Феникс тянет колесницу,
тигр по струнам бьет - внемли!
А бессмертных сколько, ах,
сколько конопли...
Вдруг коснулся страх души нетленной,
дрожь в душе земной,
Дикий вихрь испуга,
долгий стон немой.
И - все то же: валик и циновка...
оборвался сон,
Распростился с тем туманом,
той зари лишен.
Вот бы так и в мире преходящем:
радость на весь срок...
Испокон веков текут заботы
воды на Восток...
Разлучен с Владыками... вернусь ли?
примут ли в бессмертный хор?
Что же, пестуй Белого оленя {47}
среди черных гор
И для встречи с Матерью Небесной
спину гнуть в кольцо?!
Скажут ли тогда "открытый сердцем",
поглядев в лицо?
Примечания
{1} Гусь одинокий. - символ человека, оторванного от близких людей и родных мест, символ бесприютного скитальца. Одновременно это и образ вестника. Ему противопоставлен образ вороньей стаи - духовной "черни", "толпы". Они разнятся между собой во всем - гусь летит высоко, вороны же кружатся над самым полем; у первого есть далекая прекрасная цель - вторые суетятся бестолково и бесцельно; однако первый одинок в гордых высях и тщетно ищет себе подобных, а вторые наслаждаются обществом равных и не чувствуют одиночества, ибо чернь многочисленна.

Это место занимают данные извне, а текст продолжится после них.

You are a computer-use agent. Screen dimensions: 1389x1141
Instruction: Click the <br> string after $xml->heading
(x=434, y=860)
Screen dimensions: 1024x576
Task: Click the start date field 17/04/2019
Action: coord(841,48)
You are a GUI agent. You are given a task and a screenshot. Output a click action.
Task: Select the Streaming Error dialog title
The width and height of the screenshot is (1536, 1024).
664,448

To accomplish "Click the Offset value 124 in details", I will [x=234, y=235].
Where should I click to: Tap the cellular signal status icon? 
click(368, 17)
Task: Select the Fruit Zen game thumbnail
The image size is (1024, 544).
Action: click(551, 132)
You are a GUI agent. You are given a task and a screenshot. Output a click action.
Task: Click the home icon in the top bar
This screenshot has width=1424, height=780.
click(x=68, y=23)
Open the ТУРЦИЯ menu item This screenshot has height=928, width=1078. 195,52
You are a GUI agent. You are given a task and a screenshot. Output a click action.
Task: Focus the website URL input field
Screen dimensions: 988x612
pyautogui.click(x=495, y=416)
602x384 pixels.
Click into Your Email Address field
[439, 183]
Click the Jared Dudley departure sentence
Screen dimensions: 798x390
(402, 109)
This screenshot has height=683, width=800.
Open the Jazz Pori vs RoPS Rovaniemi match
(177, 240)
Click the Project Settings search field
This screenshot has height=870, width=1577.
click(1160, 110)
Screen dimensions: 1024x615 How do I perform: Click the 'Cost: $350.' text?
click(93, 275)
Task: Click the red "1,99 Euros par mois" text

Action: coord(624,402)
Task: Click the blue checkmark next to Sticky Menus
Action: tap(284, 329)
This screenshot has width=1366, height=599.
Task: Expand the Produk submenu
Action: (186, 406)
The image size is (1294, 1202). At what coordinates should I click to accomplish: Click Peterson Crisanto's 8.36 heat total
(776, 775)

{2} "Рассвет и закат". - Произведение написано на мотив древнего храмового песнопения того же названия. Слова этого гимна воспевали величие Солнца, говорили о бренности человека:
Восходит солнце и заходит оно
где этому будет предел?!
Время его и век
не тот же, что у людей!
Потому-то весна
не моя весна
И лето тоже
оно не мое
И осень тоже
она не моя
И зима тоже
она не моя...
(Пер. И. Лисевича)
{3} Шестерка драконов, или коней-драконов, была, согласно древнему мифу, впряжена в колесницу Солнца, которой правила Си Хэ. По другой версии, Си Хэ являлась матерью Солнца (десяти солнц!) и супругой божества Востока. Древнее песнопение, на мотив которого писал Ли Бо, заканчивалось восторженным восклицанием человека, приобщившегося к величию божества:
Я познал радость
В одиночку наслаждаться шестеркой драконов!
Шестерки драконов согласный бег
Делает таким же мое сердце.
"Шестеркой драконов" именовался также выезд китайского императора, поскольку он мыслился средоточием силы Ян на земле, в то время как на небе таким средоточием было Солнце.
{4} ...эфир изначальный... - Здесь подразумевается некая неуничтожимая материально-духовная субстанция, из которой в процессе осуществления Пути Вселенной - Великого Дао образовался наш мир. Субстанция этого мира постоянно как бы пульсирует в великом пределе, где попеременно преобладают то Инь, то Ян, но человек проходит свой путь только однажды.